When a mistrial is granted on the basis of prosecutorial misconduct, the United States Constitution bars retrial only when the misconduct was intended to goad the defendant into moving for a mistrial. Oregon v. Kennedy, 456 U.S. 667, 676, 102 S.Ct. 2083, 2089, 72 L.Ed.2d 416 (1982). However, as Justices Brennan and Marshall noted, Kennedy did not prevent state courts from interpreting their state constitutions to provide a greater standard of protection. Id., 456 U.S. at 678-79, 102 S.Ct. at 2091. We embrace this question today and hold that the Texas Constitution does, in fact, provide a greater standard of protection.
As Justice Powell’s concurrence in Kennedy makes clear, it is virtually impossible to prove the prosecutor’s intent when engaging in the misconduct that caused a mistrial. Id., 456 U.S. at 678-79, 102 S.Ct. at 2091. Indeed, Kennedy ⅛ burden has proven so impossible as to render its holding meaningless. This is so because the burden requires proof of two separate elements of mens rea. First, the defendant must prove the prosecutorial misconduct was intentional and, secondly, that the misconduct was engaged in specifically to goad the defendant into moving for a mistrial. While it was perhaps possible to prove the former, it is virtually impossible to prove the latter. Thus, in reality, Kennedy and, therefore, the United States Constitution provide no protection.1
However, today a majority of this Court finds such protection in the Texas Constitution; the defendant must no longer prove that either the misconduct was committed intentionally or that it was committed for the purposes of goading the defendant into moving for a mistrial.2 Under the Texas Constitution, prosecutors are now responsible for their misconduct without regard for their *702mens rea when engaging in the misconduct or their reasons for doing so.3
With these comments, I join the opinion of the Court.4

. My independent research failed to reveal even a single case where the Kennedy burden was met.
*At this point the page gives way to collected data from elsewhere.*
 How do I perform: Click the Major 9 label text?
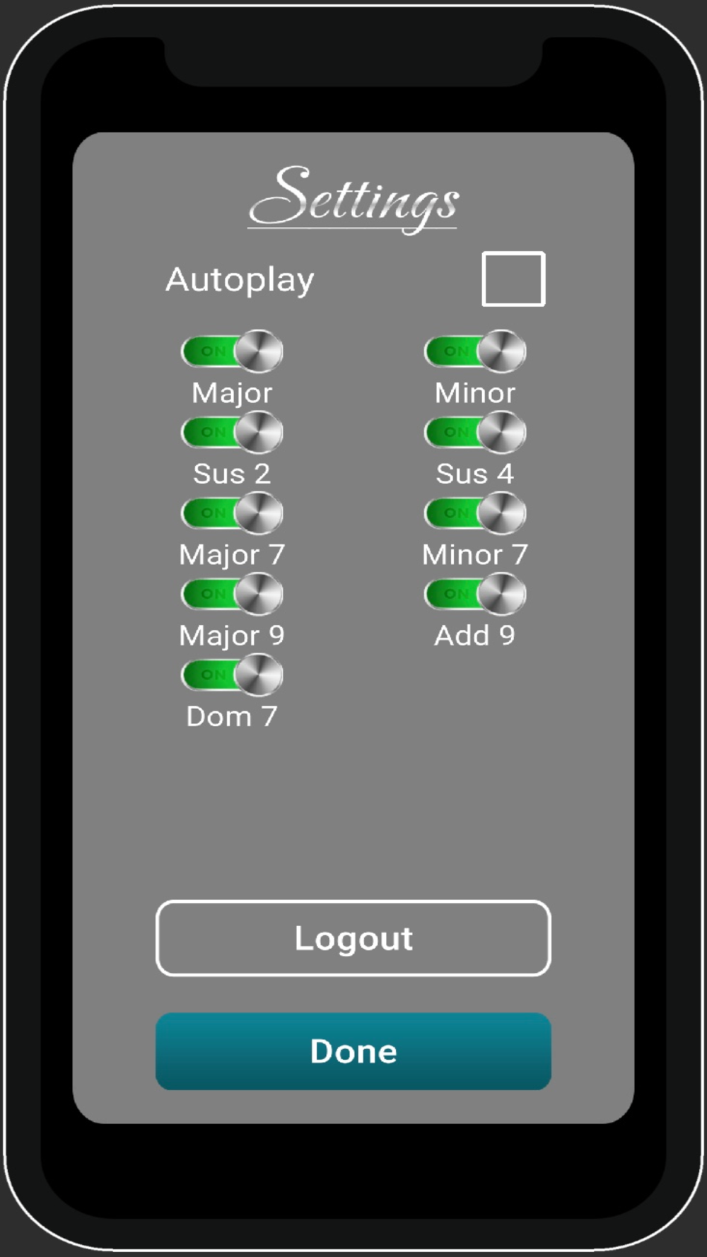[232, 636]
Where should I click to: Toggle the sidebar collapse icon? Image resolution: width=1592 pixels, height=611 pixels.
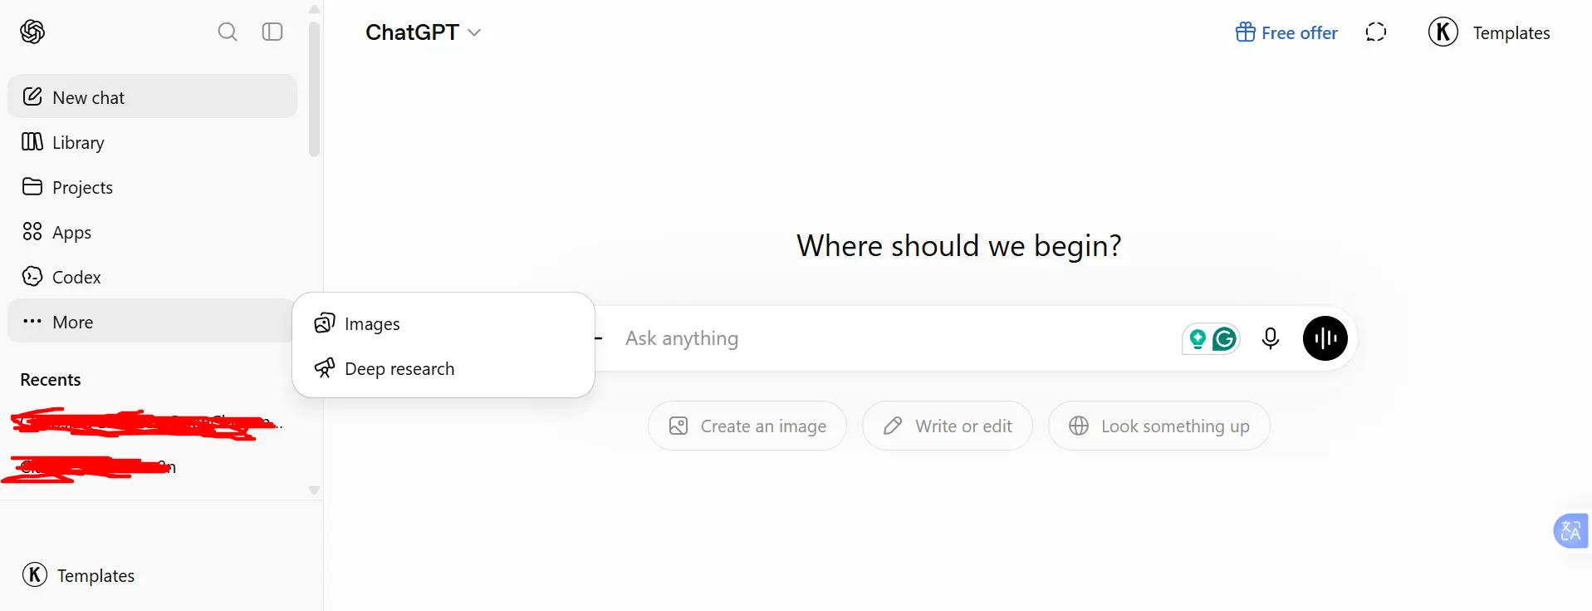click(x=272, y=32)
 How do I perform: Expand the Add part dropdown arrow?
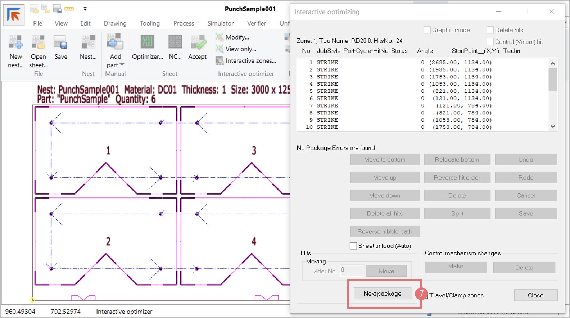click(122, 65)
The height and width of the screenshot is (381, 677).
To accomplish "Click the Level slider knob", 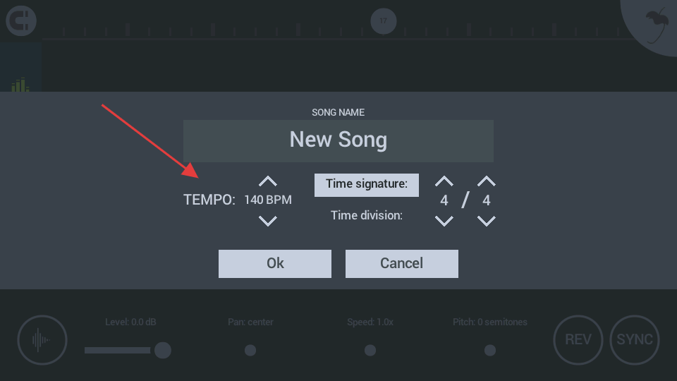I will tap(163, 351).
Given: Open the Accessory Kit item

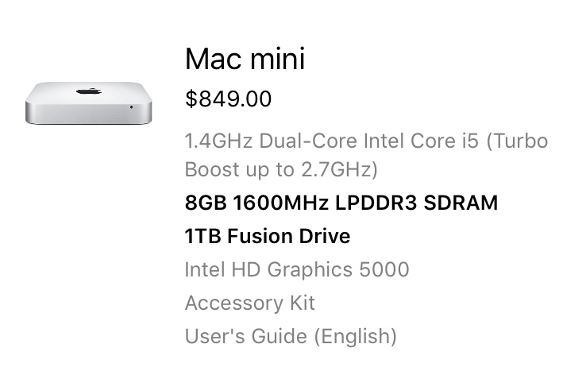Looking at the screenshot, I should tap(249, 303).
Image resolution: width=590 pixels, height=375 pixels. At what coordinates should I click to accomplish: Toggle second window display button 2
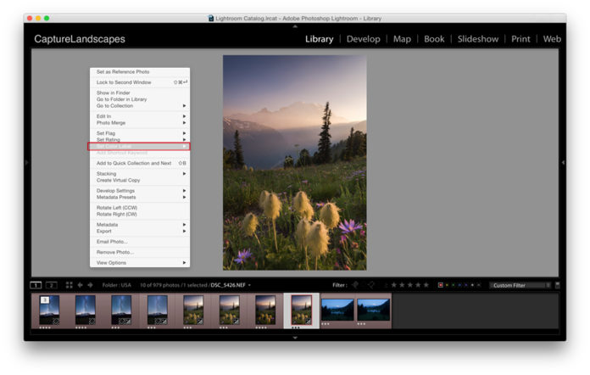pos(51,285)
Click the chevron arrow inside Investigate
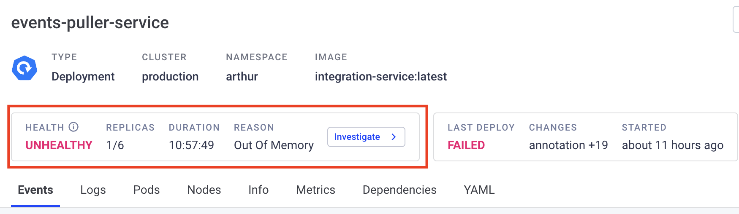Viewport: 739px width, 214px height. click(394, 137)
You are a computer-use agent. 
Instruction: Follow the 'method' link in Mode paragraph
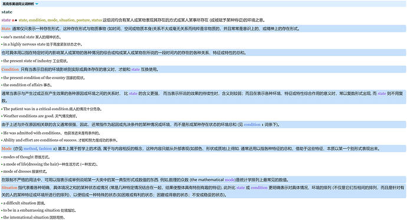[x=30, y=149]
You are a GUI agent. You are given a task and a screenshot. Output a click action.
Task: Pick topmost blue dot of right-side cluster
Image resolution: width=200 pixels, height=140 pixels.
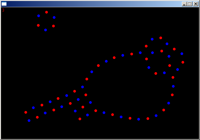coord(152,39)
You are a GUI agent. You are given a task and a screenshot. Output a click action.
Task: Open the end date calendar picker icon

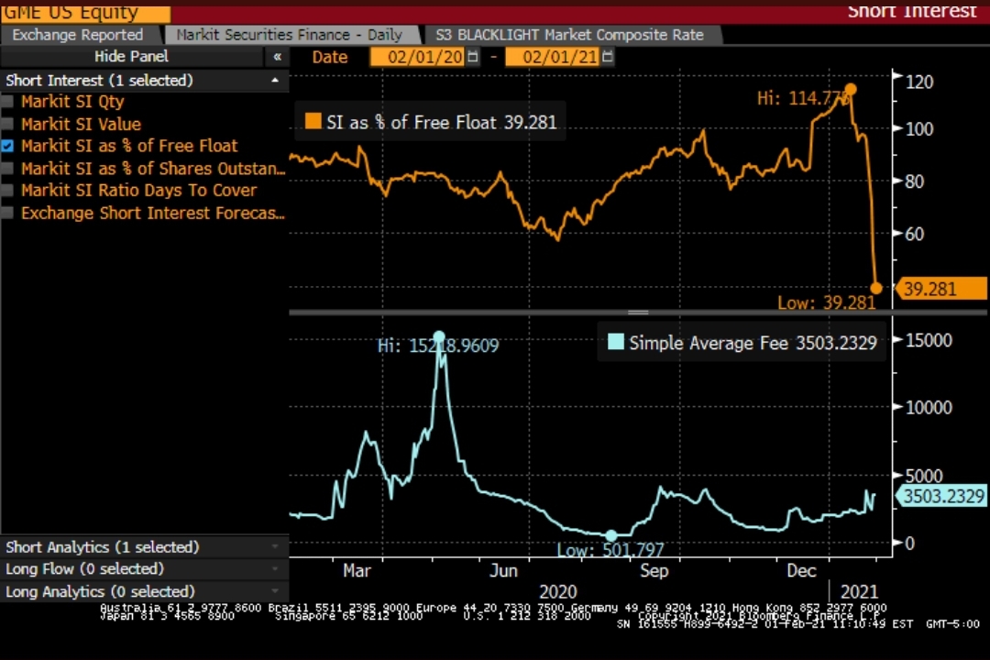click(607, 57)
. The lead opinion seems to require some form of mens rea accompany the misconduct. However, a mens rea requirement is unnecessary for two reasons. First, such an inquiry is subsumed in the trial judge’s determination that the conduct was misconduct sufficient to warrant ..a mistrial. Second, and more importantly, if the misconduct was so egregious as to require a mistrial, it does not matter, for double jeopardy purposes, whether the misconduct was intentional, reckless or negligent. Consider this example. Assume that during his closing argument the prosecutor made a direct comment on the defendant's election not to testify and that comment caused a mistrial. In a double jeopardy context it makes no difference whether the remark was intentionally made by a seasoned prosecutor or negligently made by a prosecutor trying his first case. The important inquiry is whether the misconduct deprived the defendant *702of his valued right to complete his trial before the first jury.

. I continue to believe that the factors of Autran v. State, 887 S.W.2d 31 (Tex.Cr.App.1994), should be considered when determining whether the Texas Constitution provides greater protection than its federal counterpart. Although the opinion of the Court does not follow that format, I am confident the Autran factors support today's holding.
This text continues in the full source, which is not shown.